Note the Legend mutated for each buffer denoting its position inside or outside, and the creation of bothBuffers.

outsideBuffer <-
  st_buffer(uga_union, 660) %>%
  st_difference(uga_union) %>%
  mutate(Legend = "Outside")

insideBuffer <- 
  st_buffer(uga_union, dist = -660) %>%
  st_difference(uga_union, .) %>%
  mutate(Legend = "Inside")

bothBuffers <- rbind(insideBuffer, outsideBuffer)

Finally, bothBuffers are plotted below.

ggplot() + 
  geom_sf(data = bothBuffers, aes(fill = Legend)) +
  scale_fill_manual(values = c("#F8766D", "#00BFC4")) + 
  labs(title = "1/8mi buffer inside & outside UGA") +
  mapTheme()

2.2.1 Associate each inside/outside buffer with its respective town.

Additional wrangling associates a town with each buffer. table(st_is_valid(studyAreaTowns)) will likely tell you that there is a broken geometry in this layer. In the code block below, st_make_valid corrects the issue.

The goal is for the intersection to yield an Inside feature and an Outisde feature for each town. Two towns only show up on one side of the boundary and are thus removed. arrange(buffersAndTowns, MUNI) %>% print(n=25) shows the remaining features.

buffersAndTowns <- 
  st_intersection(st_make_valid(studyAreaTowns), bothBuffers) %>%
  filter(MUNI != "MOUNTVILLE BOROUGH" & MUNI != "MILLERSVILLE BOROUGH")

Finally, the below map can be produced which shows for each town, areas inside and outside the UGA. I have purposely mislabeled this map and omitted a legend. Can you build a better data visualization than this?

2.2.2 Building density by town & by inside/outside the UGA

The bid-rent model suggests that the town best suited for UGA expansion has the greatest infill potential, defined as the difference in building density on either side of the UGB. In this section, building density is calculated inside/outside the UGA by town, and the difference is taken.

To do so, each building must know its town and its place Inside or Outside the UGA. These relationships are calculated below.

The first code block below converts the building polygon layer to point centroids (st_centroid). A counter field is set to 1, and will be used to sum the number of buildingsCentroids that fall into each town by inside/outside polygon.

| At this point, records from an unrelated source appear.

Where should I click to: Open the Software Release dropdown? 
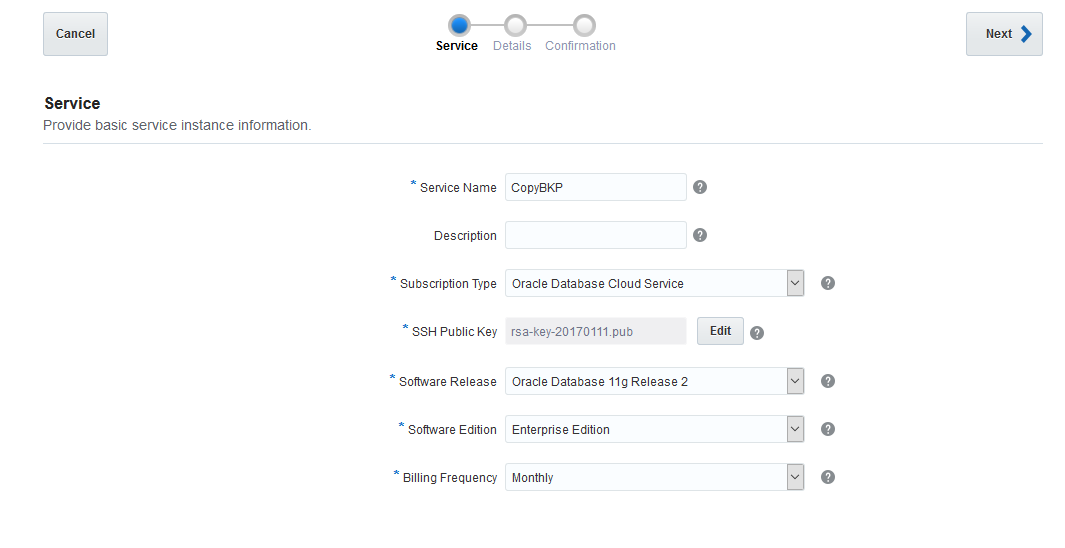[795, 381]
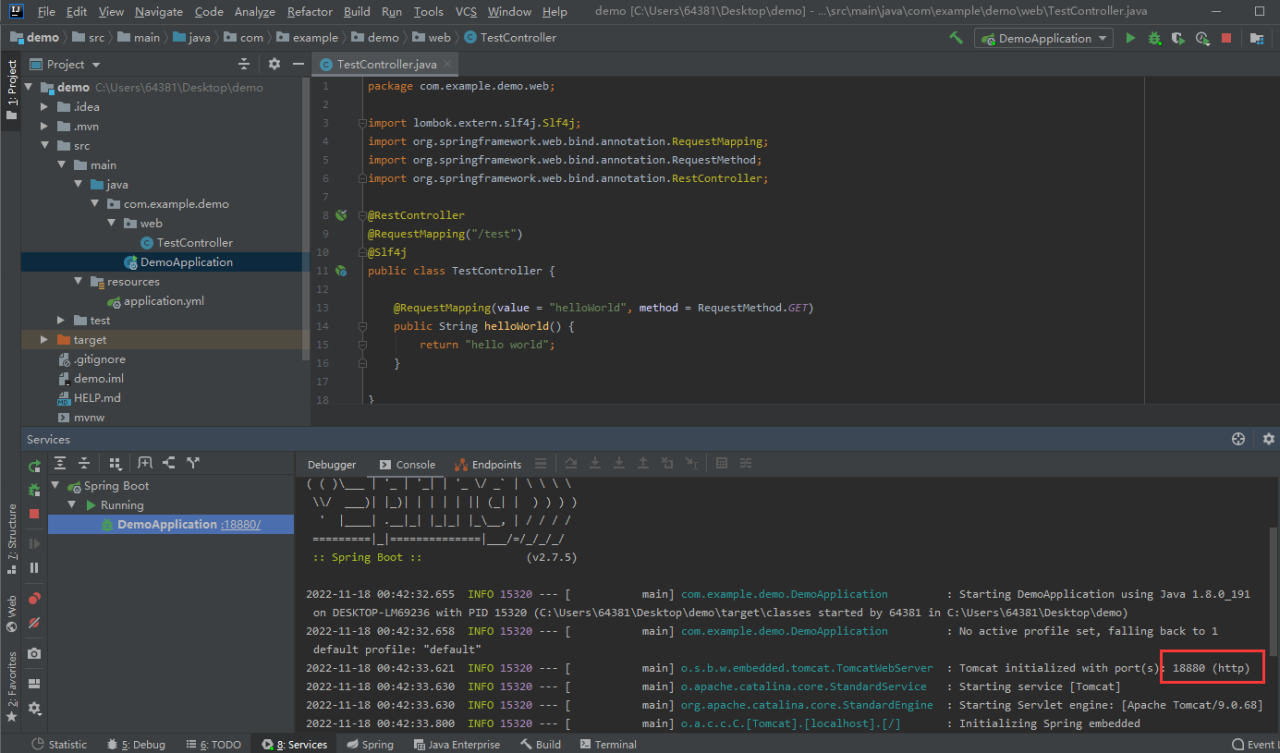Image resolution: width=1280 pixels, height=753 pixels.
Task: Build project using the hammer icon
Action: point(957,38)
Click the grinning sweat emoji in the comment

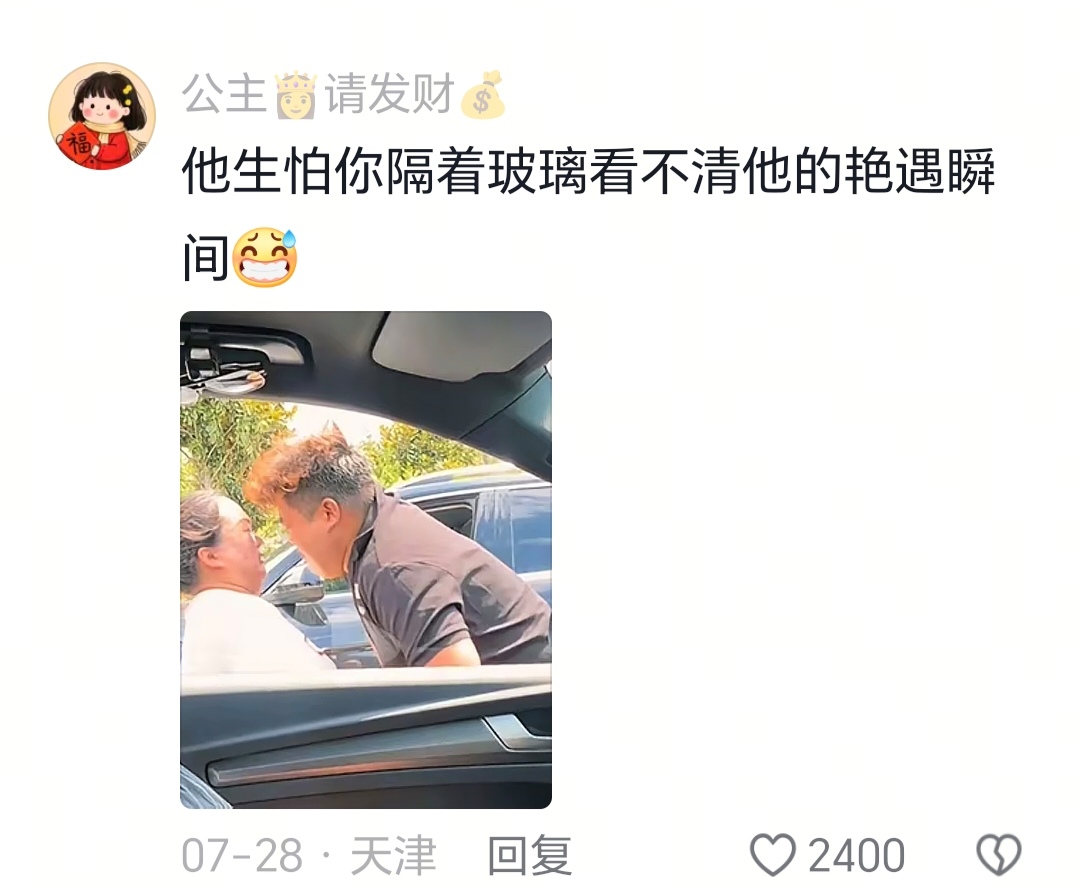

The second code block uses aggregate to spatially join buildingCentroids to buffersAndTowns, taking the sum of counter, to get the count of buildings. cbind marries the spatial join to the original buffersAndTowns layer; mutate replaces NA with 0 for polygons with no buildings, and Area is calculated (st_area).

buildingCentroids <- 
  st_centroid(buildings) %>%
  mutate(counter = 1) %>% 
  dplyr::select(counter)

buffersAndTowns_Buildings <- 
  aggregate(buildingCentroids, buffersAndTowns, sum) %>%
  cbind(buffersAndTowns) %>%
  mutate(counter = replace_na(counter, 0),
         Area = as.numeric(st_area(.))) 

The resulting data is grouped and summarized to get the sum of buildings and area for each town by inside/outside polygon. Building_Density is then calculated. Check out the buffersAndTowns_Buildings_Summarize layer to see the result.

buffersAndTowns_Buildings_Summarize <-
  buffersAndTowns_Buildings %>%
  group_by(MUNI, Legend) %>%
    summarize(Building_Count = sum(counter),
              Area = sum(Area)) %>%
    mutate(Building_Density = Building_Count / Area)  

The code block below calculates the inside/outside density difference by town. Note this requires the data be moved to wide form with spread. The resulting Building_Difference is sorted in descending order and the results can be used with other metrics to plan UGA expansion. 2.3 below provides additional context for these differences.

Which towns seem like good candidates for UGA expansion?

buildingDifferenceTable <-
  st_drop_geometry(buffersAndTowns_Buildings_Summarize) %>%
    dplyr::select(MUNI, Legend, Building_Density) %>%
    spread(Legend, Building_Density) %>%
      mutate(Building_Difference = Inside - Outside) %>%
      arrange(desc(Building_Difference)) 
MUNI Inside Outside Building_Difference
EAST PETERSBURG BOROUGH 0.0000304 0.0000000 0.0000304
WEST LAMPETER TOWNSHIP 0.0000190 0.0000021 0.0000169
WEST HEMPFIELD TOWNSHIP 0.0000198 0.0000033 0.0000165
UPPER LEACOCK TOWNSHIP 0.0000177 0.0000033 0.0000144
EAST LAMPETER TOWNSHIP 0.0000170 0.0000050 0.0000120
COLUMBIA BOROUGH 0.0000100 0.0000000 0.0000100
MANHEIM TOWNSHIP 0.0000094 0.0000020 0.0000074
PEQUEA TOWNSHIP 0.0000113 0.0000048 0.0000065
LANCASTER TOWNSHIP 0.0000065 0.0000000 0.0000065
MANOR TOWNSHIP 0.0000094 0.0000038 0.0000057
EAST HEMPFIELD TOWNSHIP 0.0000061 0.0000037 0.0000024
CITY OF LANCASTER 0.0000014 0.0000000 0.0000014

Table 2.1

2.2.3 Visualize buildings inside & outside the UGA

For a more precise look a single town, the map below shows buildings inside and outside West Hempfield Township's UGA, and a cutout map situating the town within the larger county.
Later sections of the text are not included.